Categoria Benessere: annullamento chiusura centri estetici ‘zone rosse’-sentenza TAR Lazio

Sentenza del TAR Lazio: Annullamento della disposizione di chiusura  dei centri estetici in “zone rosse”

Apprendiamo che il Tribunale Amministrativo Regionale TAR del Lazio, con sentenza n.01862 del 16/2/2021 ha disposto l’annullamento della disposizione contenuta nell’art. 1, comma 10, lett. ii) del DPCM del 14 gennaio 2021 nella parte in cui, in combinato disposto con l’allegato n. 24, esclude gli “estetisti” dai “servizi alla persona” erogabili in zona rossa.

“Non posso che sottolineare la nostra soddisfazione per quanto emerge dalla sentenza del TAR. Nelle motivazioni tra l’altro – sottolinea Johnny Oregioni Presidente Provinciale della Categoria Benessere all’interno di Confartigianato Imprese Sondrio – il provvedimento giurisdizionale di fatto sposa il buon senso e la logica ed è quello che più volte abbiamo sostenuto ovvero che non c’era ragione per discriminare e disciplinare in maniera diversa acconciatori e centri estetici. Vorrei cogliere anche l’occasione per ricordare che in questi mesi non è mai venuto meno il supporto dell’associazione provinciale e la solidarietà degli artigiani degli altri settori.”.

La sentenza dispone l’annullamento dell’atto  ordinandone però l’esecuzione all’Autorità amministrativa. Come  noto tutto il comparto del “Benessere” (acconciatori ed estetiste)  è da sempre sottoposto a rigidi protocolli sanitari che si sono giustamente accentuati con l’arrivo dell’emergenza sanitaria. L’accoglienza in centri e saloni sicuri è alla base dello spirito del lavoro degli imprenditori e del rispetto di clienti e collaboratori.

Tale pronunciamento assume validità ultra partes in quanto ha ad oggetto una disposizione a carattere generale ed è da intendersi immediatamente produttivo degli effetti di declaratoria di illegittimità alla luce della quale appare lecita la riapertura dei centri estetici ubicati nelle zone rosse. 

Tuttavia, non essendoci al momento un vero e proprio intervento in sede amministrativa per una esplicitazione del dispositivo della sentenza, non si può escludere che, comunque, che in sede locale gli Organi di controllo possano procedere all’irrogazione di sanzioni.
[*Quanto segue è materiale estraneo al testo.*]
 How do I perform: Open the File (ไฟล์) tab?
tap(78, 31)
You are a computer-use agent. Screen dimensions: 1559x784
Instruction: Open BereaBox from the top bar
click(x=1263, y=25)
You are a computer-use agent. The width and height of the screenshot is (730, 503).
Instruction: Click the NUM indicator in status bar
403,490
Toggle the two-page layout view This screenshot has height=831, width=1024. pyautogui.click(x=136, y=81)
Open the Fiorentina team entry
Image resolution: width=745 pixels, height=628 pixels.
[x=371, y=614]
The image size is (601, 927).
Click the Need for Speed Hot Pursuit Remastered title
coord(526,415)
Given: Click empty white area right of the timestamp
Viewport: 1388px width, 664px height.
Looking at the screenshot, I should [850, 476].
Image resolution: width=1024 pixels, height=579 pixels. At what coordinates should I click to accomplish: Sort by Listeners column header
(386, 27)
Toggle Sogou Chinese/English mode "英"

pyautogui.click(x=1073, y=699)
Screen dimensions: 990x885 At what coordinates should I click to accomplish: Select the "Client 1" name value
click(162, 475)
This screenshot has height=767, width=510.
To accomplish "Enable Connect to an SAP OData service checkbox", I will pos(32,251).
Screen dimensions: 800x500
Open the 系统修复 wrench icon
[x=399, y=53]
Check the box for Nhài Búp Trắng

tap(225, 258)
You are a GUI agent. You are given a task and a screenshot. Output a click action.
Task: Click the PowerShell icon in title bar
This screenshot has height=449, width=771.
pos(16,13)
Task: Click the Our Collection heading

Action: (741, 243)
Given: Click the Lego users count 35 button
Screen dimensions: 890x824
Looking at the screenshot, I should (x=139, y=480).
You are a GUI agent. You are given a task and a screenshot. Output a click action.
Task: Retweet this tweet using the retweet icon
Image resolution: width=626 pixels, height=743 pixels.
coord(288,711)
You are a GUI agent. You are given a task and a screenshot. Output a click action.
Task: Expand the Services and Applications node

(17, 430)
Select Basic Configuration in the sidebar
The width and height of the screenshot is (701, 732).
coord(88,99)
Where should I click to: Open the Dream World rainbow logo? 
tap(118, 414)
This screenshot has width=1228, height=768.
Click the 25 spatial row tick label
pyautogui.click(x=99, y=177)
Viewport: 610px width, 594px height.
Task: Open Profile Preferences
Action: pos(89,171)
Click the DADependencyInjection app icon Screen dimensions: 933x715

Confartigianato Imprese a livello nazionale non ha mai smesso di denunciare la discriminazione e ha da ultimo già avanzato la richiesta di modificare immediatamente il DPCM in questione e comunque di tener conto della sentenza in sede di emanazione degli eventuali provvedimenti successivi al 5 marzo prossimo, data di scadenza del DPCM in questione, ricomprendendo i centri estetici, oltre agli acconciatori, tra le attività ritenute essenziali.

In tal modo, si eviterebbe, peraltro, il rischio che la sentenza venga impugnata dal Governo presso il Consiglio di Stato, vanificandone gli effetti immediati. 

Confartigianato in tutti questi mesi ha sempre tenuto alta l’attenzione e il supporto agli imprenditori privilegiando l’attività sindacale di interlocuzione diretta con il Governo, piuttosto che intraprendere azioni giudiziarie il cui esito, oltre ad essere sempre incerte, rischia di compromettere le relazioni con le istituzioni ed espone in ogni caso a problematiche giuridiche di interpretazione puntuale degli effetti dei provvedimenti stessi. 

Non da ultimo, è bene evidenziare che, laddove in esito alle riaperture dei centri in zona rossa, le autorità locali procedessero alla irrogazione di sanzioni, è opportuno che l’impresa, in sede di verbalizzazione, eccepisca all’autorità accertante l’illegittimità del comportamento alla luce della indicata sentenza, chiedendone che ne sia data evidenza nel richiamato verbale, con riserva di richiesta di risarcimento del danno arrecato nelle opportune sedi.